(DATA FOR REVIEW Opens)

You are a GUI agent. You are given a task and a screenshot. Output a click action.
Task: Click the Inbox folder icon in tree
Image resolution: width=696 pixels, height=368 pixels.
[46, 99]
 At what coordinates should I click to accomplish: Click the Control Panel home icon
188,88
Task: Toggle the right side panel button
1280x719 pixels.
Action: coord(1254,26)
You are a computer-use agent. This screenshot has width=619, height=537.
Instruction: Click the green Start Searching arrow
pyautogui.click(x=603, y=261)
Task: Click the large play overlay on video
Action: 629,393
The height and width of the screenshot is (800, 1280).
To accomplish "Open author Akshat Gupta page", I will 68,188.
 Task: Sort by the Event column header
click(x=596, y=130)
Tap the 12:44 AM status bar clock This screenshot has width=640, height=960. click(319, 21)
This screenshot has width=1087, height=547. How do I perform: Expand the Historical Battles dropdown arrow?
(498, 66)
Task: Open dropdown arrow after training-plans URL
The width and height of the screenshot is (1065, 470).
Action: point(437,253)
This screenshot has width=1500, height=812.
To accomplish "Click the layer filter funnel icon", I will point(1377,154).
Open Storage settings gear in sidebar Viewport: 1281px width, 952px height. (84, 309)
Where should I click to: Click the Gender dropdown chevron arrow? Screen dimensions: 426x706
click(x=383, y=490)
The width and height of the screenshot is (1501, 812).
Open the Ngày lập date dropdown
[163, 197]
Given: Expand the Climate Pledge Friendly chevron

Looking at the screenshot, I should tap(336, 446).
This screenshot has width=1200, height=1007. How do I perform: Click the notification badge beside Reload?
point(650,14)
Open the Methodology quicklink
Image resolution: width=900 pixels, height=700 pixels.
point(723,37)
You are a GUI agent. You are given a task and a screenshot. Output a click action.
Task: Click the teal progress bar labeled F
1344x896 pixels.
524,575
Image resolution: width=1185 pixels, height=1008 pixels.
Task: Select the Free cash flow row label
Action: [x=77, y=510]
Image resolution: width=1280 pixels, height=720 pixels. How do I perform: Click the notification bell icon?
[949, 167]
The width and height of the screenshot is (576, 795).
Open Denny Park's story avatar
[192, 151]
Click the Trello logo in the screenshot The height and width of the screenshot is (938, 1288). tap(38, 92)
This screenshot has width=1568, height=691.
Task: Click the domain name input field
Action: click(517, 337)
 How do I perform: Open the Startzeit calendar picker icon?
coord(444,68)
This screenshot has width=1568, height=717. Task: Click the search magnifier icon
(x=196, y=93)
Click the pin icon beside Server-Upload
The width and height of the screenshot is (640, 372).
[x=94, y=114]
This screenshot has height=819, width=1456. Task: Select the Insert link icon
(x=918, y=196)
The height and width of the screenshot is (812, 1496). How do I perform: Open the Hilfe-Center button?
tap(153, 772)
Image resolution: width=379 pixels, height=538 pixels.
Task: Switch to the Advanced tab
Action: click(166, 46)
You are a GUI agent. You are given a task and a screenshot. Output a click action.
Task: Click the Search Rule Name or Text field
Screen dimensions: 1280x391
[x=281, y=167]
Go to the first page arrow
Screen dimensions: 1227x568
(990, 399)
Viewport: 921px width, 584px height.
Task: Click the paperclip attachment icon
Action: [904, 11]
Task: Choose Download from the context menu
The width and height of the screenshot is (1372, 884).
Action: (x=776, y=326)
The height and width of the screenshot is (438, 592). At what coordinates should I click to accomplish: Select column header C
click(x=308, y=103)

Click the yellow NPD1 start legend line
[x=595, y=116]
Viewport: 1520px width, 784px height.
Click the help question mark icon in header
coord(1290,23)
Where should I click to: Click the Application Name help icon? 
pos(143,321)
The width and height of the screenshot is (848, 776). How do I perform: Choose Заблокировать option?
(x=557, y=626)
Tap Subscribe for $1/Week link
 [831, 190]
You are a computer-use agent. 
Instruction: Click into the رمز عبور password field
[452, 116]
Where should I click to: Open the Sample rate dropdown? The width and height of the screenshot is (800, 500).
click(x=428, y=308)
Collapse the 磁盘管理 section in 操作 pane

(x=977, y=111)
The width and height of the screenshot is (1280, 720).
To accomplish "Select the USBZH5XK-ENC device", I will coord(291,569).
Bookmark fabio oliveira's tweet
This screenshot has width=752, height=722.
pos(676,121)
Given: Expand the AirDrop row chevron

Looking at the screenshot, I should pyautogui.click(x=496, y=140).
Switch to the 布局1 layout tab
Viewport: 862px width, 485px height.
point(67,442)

(DATA FOR REVIEW Closes)

# [EXERCISE DIRECTIONS]
Start at the first line of the material and transcribe each line exactly, stopping once the line containing "Open Storage settings" has been written.

# [TASK RESULT]
You are a GUI agent. You are given a task and a screenshot. Output a click action.
Task: Click the Inbox folder icon in tree
Image resolution: width=696 pixels, height=368 pixels.
[46, 99]
 At what coordinates should I click to accomplish: Click the Control Panel home icon
188,88
Task: Toggle the right side panel button
1280x719 pixels.
Action: coord(1254,26)
You are a computer-use agent. This screenshot has width=619, height=537.
Instruction: Click the green Start Searching arrow
pyautogui.click(x=603, y=261)
Task: Click the large play overlay on video
Action: 629,393
The height and width of the screenshot is (800, 1280).
To accomplish "Open author Akshat Gupta page", I will 68,188.
 Task: Sort by the Event column header
click(x=596, y=130)
Tap the 12:44 AM status bar clock This screenshot has width=640, height=960. click(319, 21)
This screenshot has width=1087, height=547. How do I perform: Expand the Historical Battles dropdown arrow?
(498, 66)
Task: Open dropdown arrow after training-plans URL
The width and height of the screenshot is (1065, 470).
Action: point(437,253)
This screenshot has width=1500, height=812.
To accomplish "Click the layer filter funnel icon", I will point(1377,154).
Open Storage settings gear in sidebar Viewport: 1281px width, 952px height. (84, 309)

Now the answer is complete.